EXERCISE TEXT =>
<<<<
Garry McCracken gained a PhD in solid state physics but has spent most of his working life as an experimental physicist working on various aspects of the magnetic confinement fusion program with the UK Atomic Energy Authority at Culham Laboratory. His main interest has been in the study of the plasma boundary and in the interaction between the plasma and the surrounding structures and in studying the design of fusion reactors and the radiation damage problems which may be encountered. In 1979 he spent a year at the Plasma Physics Laboratory of Princeton University, USA, where he worked on the Princeton Large Tokamak.

When the JET Joint Undertaking was set up as a European Fusion Laboratory to build the JET experiment he led a Task Agreement on the plasma boundary physics. His group built and installed major diagnostics on JET and an active experimental programme was pursued. In 1993 he went to the Massachusetts Institute of Technology, USA and worked on the C-Mod tokamak in the Plasma Fusion Center. Returning to the UK in 1996 to work again on JET, until his retirement in 1999.
>>>>
DATASET CONTENT =>
<<<<
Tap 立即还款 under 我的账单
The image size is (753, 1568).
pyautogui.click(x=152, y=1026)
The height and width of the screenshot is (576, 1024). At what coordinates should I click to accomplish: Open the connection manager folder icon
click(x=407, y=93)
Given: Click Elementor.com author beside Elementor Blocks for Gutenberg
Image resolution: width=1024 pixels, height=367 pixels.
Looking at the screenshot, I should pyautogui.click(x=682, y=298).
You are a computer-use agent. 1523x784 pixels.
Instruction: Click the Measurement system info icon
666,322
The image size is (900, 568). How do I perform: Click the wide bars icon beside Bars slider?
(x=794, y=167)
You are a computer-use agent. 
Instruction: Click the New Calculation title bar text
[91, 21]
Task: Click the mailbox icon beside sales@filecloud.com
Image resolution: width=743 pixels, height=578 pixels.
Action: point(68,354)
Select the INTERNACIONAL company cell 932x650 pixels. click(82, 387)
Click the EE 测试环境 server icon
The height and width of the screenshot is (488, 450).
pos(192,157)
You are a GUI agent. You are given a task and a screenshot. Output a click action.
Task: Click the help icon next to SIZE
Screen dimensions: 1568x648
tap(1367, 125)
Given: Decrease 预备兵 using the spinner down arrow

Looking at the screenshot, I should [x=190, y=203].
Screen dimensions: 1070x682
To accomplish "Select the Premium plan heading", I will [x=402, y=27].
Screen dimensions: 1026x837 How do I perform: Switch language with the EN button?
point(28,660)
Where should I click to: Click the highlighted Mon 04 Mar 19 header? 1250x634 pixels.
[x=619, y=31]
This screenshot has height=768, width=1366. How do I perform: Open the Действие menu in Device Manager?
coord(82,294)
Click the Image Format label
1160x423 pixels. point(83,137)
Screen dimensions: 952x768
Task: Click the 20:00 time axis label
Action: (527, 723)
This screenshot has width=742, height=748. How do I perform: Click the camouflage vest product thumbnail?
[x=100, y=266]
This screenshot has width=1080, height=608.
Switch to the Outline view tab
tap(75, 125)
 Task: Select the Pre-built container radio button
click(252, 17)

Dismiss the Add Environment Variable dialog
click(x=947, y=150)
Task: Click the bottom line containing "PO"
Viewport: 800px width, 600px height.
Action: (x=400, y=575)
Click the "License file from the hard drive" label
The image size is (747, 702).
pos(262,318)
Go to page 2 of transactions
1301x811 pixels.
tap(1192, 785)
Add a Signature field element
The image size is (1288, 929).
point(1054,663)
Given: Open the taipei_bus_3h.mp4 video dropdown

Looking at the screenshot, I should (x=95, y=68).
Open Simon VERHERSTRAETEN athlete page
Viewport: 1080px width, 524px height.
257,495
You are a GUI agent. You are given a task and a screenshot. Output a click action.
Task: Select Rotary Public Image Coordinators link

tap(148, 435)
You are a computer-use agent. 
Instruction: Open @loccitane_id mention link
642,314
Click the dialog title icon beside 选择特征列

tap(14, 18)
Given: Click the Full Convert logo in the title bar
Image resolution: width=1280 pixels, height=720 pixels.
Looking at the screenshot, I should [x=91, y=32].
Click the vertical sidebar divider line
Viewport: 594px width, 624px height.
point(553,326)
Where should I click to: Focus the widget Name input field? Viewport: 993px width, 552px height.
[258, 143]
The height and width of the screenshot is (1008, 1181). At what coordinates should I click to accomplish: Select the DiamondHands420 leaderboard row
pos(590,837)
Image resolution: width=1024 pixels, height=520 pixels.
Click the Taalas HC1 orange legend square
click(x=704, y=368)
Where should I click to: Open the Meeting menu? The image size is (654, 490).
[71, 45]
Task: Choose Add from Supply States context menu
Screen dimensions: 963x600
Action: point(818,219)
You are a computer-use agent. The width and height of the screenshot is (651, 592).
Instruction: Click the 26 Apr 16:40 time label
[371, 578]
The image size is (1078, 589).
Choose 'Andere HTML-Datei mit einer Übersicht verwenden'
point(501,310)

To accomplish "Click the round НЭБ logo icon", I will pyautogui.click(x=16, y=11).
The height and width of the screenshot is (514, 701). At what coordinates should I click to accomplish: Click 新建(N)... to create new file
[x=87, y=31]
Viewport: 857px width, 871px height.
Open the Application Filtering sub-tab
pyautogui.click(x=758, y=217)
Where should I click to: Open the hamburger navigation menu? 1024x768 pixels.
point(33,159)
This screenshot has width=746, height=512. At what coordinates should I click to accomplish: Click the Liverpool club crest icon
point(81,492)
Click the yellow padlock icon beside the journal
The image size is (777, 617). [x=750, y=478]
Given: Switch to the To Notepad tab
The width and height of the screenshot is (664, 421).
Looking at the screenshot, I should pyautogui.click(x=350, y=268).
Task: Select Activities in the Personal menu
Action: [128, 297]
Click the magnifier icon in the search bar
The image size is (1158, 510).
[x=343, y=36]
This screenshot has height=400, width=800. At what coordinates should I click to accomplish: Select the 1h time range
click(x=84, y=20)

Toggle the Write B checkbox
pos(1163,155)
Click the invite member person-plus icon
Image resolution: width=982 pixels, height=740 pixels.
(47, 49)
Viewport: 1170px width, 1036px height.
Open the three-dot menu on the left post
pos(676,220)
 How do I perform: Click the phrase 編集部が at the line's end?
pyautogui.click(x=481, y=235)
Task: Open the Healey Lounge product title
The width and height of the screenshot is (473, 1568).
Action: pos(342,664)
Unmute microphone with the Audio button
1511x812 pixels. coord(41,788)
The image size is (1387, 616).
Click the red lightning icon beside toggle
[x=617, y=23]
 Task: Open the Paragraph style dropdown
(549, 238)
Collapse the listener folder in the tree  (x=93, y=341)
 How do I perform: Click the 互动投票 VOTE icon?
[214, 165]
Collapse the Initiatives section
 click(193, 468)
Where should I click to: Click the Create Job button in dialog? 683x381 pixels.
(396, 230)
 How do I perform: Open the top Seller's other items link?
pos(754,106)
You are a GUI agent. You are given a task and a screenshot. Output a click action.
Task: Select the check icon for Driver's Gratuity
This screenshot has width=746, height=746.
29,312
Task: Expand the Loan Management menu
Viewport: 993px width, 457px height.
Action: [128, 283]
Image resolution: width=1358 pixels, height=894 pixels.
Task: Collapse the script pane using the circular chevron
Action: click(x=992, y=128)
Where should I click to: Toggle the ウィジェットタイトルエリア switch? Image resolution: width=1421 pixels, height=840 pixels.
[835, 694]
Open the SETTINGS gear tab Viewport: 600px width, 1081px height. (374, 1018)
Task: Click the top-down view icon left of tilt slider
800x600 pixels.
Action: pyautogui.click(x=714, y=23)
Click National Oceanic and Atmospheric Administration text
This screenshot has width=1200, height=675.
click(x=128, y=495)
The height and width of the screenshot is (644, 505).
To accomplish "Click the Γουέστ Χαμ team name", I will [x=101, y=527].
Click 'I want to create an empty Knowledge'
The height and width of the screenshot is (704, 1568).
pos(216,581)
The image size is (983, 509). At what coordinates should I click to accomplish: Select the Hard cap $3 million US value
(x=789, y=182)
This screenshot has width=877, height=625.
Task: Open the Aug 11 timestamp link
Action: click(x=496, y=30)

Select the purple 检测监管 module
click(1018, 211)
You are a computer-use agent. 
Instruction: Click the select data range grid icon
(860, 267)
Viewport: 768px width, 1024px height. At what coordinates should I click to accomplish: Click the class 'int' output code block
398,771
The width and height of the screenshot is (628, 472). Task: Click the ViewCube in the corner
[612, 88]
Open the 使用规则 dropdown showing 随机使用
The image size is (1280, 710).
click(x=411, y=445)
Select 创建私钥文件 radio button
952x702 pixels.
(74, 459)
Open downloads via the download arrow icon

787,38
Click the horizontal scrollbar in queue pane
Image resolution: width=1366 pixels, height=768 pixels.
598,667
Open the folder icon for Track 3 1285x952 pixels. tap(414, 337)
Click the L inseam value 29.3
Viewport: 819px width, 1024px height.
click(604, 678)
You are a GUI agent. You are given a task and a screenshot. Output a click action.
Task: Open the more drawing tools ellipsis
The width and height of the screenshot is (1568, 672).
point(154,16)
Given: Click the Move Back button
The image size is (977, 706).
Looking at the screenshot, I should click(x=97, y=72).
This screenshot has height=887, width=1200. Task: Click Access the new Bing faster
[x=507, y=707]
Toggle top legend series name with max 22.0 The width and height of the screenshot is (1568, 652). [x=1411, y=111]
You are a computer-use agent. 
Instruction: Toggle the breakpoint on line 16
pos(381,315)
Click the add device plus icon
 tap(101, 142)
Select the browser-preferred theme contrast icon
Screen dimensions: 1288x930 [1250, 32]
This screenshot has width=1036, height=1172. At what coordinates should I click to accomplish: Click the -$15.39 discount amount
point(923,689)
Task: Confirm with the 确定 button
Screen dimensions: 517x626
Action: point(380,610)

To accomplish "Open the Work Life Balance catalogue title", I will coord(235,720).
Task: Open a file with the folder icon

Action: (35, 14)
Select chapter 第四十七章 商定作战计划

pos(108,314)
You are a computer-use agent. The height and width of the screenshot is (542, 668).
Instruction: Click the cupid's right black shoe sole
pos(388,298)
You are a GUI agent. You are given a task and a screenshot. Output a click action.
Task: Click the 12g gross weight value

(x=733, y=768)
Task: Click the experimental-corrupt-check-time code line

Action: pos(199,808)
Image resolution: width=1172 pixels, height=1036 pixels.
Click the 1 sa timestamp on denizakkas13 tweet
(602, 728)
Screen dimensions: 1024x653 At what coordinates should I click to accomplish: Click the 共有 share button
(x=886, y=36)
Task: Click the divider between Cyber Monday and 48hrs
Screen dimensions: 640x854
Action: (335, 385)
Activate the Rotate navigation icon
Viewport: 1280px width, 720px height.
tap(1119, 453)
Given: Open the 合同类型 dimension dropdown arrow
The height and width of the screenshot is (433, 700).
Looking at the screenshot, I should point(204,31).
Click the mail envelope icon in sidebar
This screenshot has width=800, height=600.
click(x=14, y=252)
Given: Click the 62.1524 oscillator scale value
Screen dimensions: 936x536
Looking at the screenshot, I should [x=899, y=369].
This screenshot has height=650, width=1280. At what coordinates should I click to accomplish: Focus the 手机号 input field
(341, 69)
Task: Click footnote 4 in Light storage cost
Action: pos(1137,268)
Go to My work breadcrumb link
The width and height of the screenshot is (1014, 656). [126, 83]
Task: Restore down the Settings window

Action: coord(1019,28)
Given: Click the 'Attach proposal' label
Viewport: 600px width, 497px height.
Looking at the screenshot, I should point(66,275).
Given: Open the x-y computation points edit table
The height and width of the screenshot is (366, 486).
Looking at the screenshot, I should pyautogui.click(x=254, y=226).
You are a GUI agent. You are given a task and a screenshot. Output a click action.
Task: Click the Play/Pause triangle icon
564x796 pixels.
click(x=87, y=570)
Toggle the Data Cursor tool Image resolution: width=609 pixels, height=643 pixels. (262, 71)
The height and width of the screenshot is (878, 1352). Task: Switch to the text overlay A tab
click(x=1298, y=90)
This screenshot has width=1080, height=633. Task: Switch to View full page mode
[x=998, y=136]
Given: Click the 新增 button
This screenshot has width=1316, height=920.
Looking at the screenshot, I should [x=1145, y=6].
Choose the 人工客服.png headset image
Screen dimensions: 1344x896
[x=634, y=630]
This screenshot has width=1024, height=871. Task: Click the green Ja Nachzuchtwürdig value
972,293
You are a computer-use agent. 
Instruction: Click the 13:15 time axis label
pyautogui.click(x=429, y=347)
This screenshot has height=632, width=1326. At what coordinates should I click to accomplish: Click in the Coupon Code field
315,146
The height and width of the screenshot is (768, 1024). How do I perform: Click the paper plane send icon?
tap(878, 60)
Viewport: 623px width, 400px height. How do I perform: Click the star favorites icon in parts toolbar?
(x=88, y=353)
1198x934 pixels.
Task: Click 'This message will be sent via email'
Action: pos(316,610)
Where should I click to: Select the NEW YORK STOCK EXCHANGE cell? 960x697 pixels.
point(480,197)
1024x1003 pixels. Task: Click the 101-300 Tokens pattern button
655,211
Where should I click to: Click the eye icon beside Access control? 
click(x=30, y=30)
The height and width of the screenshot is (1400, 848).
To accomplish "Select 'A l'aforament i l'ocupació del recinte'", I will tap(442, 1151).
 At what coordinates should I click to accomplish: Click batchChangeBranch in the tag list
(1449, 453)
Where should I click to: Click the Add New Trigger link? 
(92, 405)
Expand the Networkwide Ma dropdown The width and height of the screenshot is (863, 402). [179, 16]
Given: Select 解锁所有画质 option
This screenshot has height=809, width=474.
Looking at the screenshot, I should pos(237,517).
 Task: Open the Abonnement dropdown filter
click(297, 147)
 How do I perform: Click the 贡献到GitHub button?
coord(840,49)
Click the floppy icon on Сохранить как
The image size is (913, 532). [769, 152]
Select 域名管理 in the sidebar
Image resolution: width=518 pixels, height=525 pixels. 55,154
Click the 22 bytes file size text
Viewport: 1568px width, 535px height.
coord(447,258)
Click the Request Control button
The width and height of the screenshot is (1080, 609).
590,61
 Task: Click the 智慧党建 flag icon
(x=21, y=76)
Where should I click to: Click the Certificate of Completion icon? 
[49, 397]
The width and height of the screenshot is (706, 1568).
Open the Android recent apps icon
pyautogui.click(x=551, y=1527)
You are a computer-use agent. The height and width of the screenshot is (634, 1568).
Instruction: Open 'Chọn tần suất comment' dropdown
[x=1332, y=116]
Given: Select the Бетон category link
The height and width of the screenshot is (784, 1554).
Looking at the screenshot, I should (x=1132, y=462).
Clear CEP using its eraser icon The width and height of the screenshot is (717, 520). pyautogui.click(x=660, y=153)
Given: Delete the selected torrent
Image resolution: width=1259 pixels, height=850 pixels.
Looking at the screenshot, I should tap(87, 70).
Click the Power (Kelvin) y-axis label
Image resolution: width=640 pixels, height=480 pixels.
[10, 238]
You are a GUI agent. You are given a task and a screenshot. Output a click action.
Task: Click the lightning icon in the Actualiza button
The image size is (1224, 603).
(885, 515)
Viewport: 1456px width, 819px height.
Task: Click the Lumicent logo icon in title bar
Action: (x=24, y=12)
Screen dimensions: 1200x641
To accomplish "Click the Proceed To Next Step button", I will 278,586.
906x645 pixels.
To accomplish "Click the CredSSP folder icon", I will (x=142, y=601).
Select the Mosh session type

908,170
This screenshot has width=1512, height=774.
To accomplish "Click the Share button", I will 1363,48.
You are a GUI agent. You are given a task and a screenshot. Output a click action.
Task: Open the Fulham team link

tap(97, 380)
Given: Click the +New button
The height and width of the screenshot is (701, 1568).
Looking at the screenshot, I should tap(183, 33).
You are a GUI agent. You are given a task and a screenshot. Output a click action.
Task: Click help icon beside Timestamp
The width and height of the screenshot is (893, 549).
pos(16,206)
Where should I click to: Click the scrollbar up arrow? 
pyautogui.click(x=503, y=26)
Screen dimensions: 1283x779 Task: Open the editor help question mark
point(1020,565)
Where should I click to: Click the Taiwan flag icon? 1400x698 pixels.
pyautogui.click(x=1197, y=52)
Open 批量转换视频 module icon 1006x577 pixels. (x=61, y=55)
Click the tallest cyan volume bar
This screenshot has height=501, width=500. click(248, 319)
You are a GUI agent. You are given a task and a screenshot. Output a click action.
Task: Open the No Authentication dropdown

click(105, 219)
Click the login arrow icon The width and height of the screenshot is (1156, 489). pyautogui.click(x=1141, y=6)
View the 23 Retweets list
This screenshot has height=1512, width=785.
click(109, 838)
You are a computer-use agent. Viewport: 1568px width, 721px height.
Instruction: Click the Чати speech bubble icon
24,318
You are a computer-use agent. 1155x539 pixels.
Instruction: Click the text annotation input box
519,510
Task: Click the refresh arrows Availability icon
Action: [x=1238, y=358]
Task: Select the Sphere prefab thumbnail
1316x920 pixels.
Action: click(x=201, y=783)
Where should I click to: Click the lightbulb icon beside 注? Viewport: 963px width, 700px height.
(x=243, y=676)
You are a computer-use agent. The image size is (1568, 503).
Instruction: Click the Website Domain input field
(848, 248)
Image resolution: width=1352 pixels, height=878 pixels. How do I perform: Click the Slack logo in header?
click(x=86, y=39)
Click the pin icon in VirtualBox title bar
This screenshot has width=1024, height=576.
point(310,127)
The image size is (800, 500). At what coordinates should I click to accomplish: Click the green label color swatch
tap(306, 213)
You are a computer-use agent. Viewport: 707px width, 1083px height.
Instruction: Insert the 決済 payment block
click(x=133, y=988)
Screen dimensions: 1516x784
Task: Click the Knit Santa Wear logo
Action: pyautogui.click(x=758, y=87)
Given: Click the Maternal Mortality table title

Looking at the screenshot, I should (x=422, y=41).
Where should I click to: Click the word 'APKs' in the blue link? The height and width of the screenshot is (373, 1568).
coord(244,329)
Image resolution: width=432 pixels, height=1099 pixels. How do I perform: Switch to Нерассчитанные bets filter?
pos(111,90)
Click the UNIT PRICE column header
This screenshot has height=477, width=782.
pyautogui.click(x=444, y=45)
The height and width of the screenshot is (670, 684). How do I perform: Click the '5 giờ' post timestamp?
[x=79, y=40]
>>>>
ASSIGNMENT 1 => In the biography of Garry McCracken, copy the passage from "Garry McCracken gained" to "Princeton Large Tokamak." word for word.
ASSIGNMENT 2 => Condense the paragraph of the Garry McCracken biography that begins "When the JET Joint Undertaking" into a short bulleted list, keeping its main facts.
ASSIGNMENT 3 => Pick up the biography of Garry McCracken after its final sentence and carry it on.

ANSWER AREA 1 =>
Garry McCracken gained a PhD in solid state physics but has spent most of his working life as an experimental physicist working on various aspects of the magnetic confinement fusion program with the UK Atomic Energy Authority at Culham Laboratory. His main interest has been in the study of the plasma boundary and in the interaction between the plasma and the surrounding structures and in studying the design of fusion reactors and the radiation damage problems which may be encountered. In 1979 he spent a year at the Plasma Physics Laboratory of Princeton University, USA, where he worked on the Princeton Large Tokamak.

ANSWER AREA 2 =>
- When the JET Joint Undertaking was set up as a European Fusion Laboratory, he led a Task Agreement on plasma boundary physics.
- His group built and installed major diagnostics on JET and pursued an active experimental program.
- In 1993 he went to the Massachusetts Institute of Technology, USA, to work on the C-Mod tokamak in the Plasma Fusion Center.
- He returned to the UK in 1996 to work on JET again and stayed until his retirement in 1999.

ANSWER AREA 3 =>
He has published over 300 scientific papers including three major reviews in the general area of plasma-surface interactions. He was a regular lecturer at the Culham Plasma Physics Summer School until 1991 and has been invited to lecture at a number of other Summer school courses in Canada and Europe. During these latter lectures he began to feel that there was no adequate book to explain the subject of nuclear fusion to the staring physicist and engineer or the interested layman and set about writing the present book.